In 1930s Hollywood, Phil Stern (Steve Carrell) is a high profile film agent. His nephew Bobby (Jesse Eisenberg) is a neurotic New Yorker who moves to Los Angeles after becoming tired of life in the Big Apple. The extended family also includes a gangster (Corey Stoll) and a Communist intellectual (Stephen Kunken).
The film is, in essence, a wandering tale of cinephilia, writer-director Woody Allen exercising his vast knowledge of classic Hollywood whenever possible. It is also a romantic melodrama: Bobby wants a woman named Veronica (Kristen Stewart) who is with a married man who just so happens to be Bobby’s uncle. This said, it is very melodramatic. The dramatic irony that comes out of it is playful, which accounts for something, but at times the film is burdened by a script chock full of insecure bickerings.
Allen’s form—mise en scene, lighting and color, transitions, score—is hyper-cinematic, as if the film is itself an early color flick. It is a fitting aesthetic that is appealing, even if the sepia tones are over-utilized.
Acting-wise, Eisenberg does a good job leading the pack, although he is essentially doing a subdued Woody Allen impression. Stewart comes off awkward across from him, but Blake Lively makes for a better on-screen counterpart later in the film.
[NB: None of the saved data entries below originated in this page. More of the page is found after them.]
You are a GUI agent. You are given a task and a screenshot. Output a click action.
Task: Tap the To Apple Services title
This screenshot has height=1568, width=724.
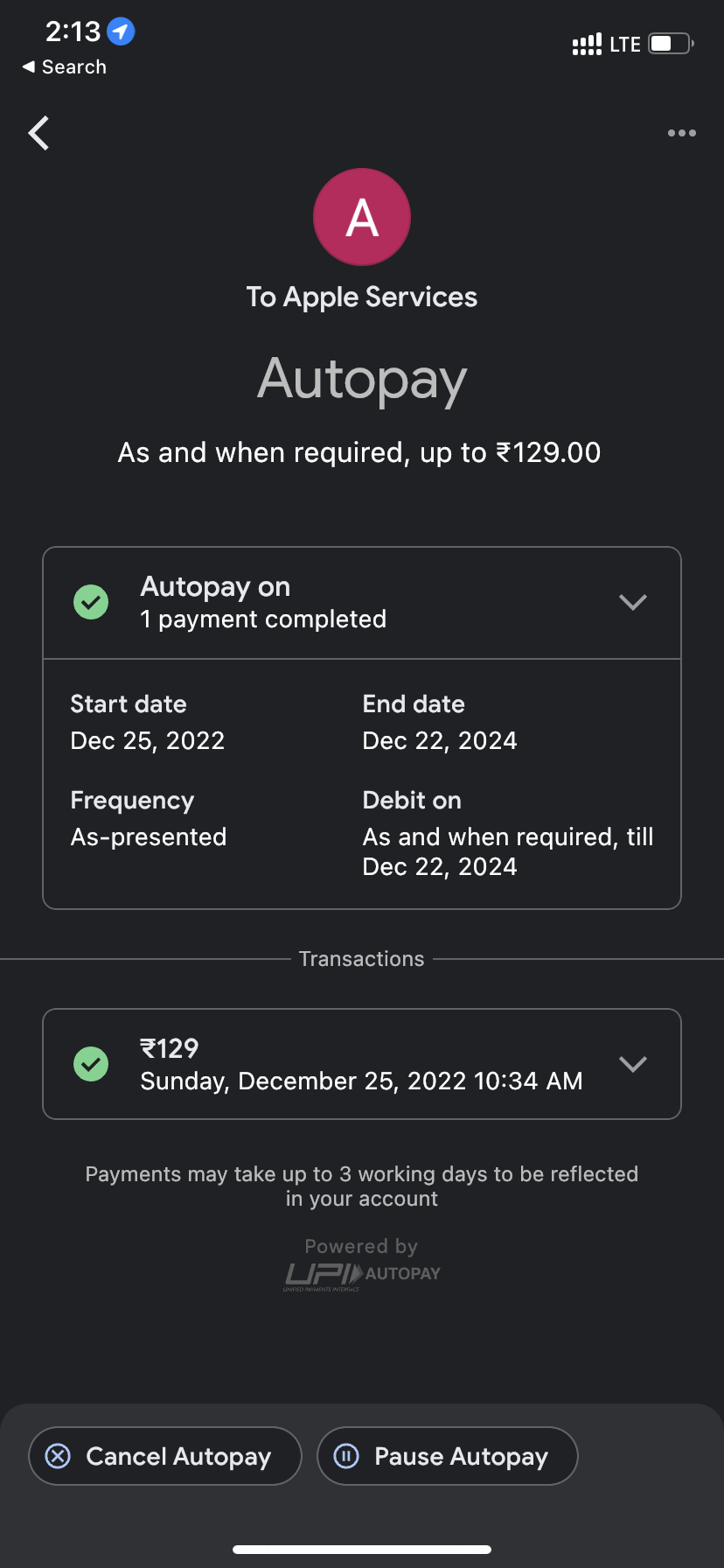click(x=362, y=298)
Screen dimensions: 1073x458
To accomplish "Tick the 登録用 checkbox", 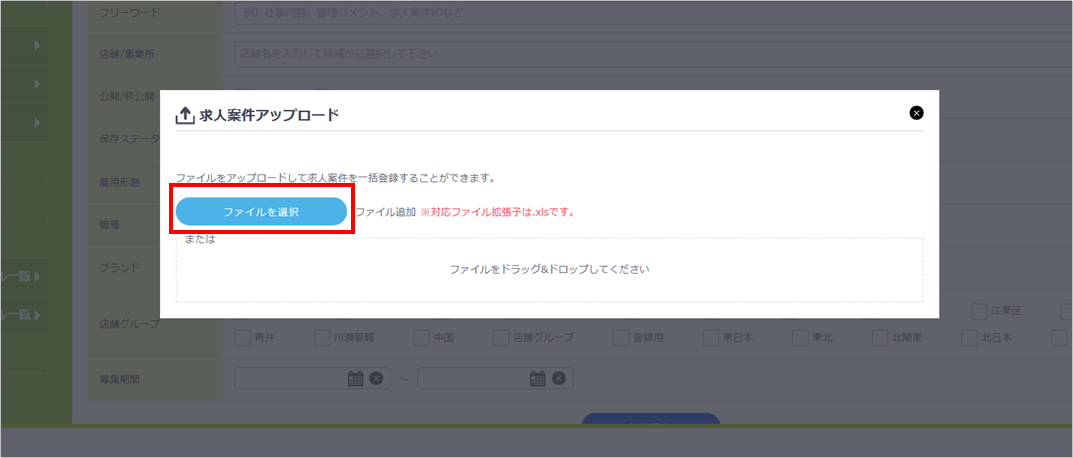I will (x=621, y=338).
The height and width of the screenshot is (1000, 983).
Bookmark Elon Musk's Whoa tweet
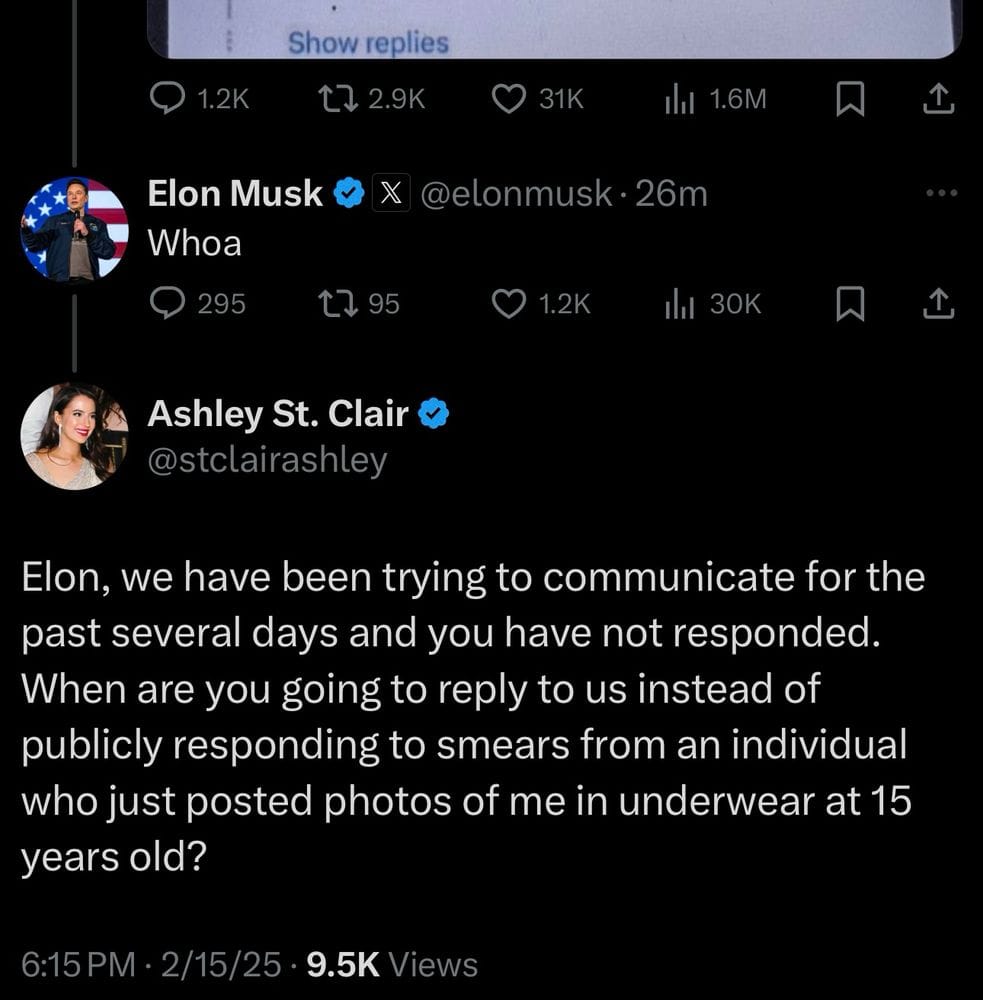(x=850, y=304)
Carrell, too, has a notable performance as a slimy but insecure Hollywood big shot.
Though it hinges on melodrama, Cafe Society still finds time to be compelling in its twisting tale of adultery that is somehow innocent in spite of its deceitful characters. It might be a stretch to call it a compelling romantic melodrama outright—it is a middling Allen film—but its aesthetic and wit is certainly enough to chew on for 96 minutes.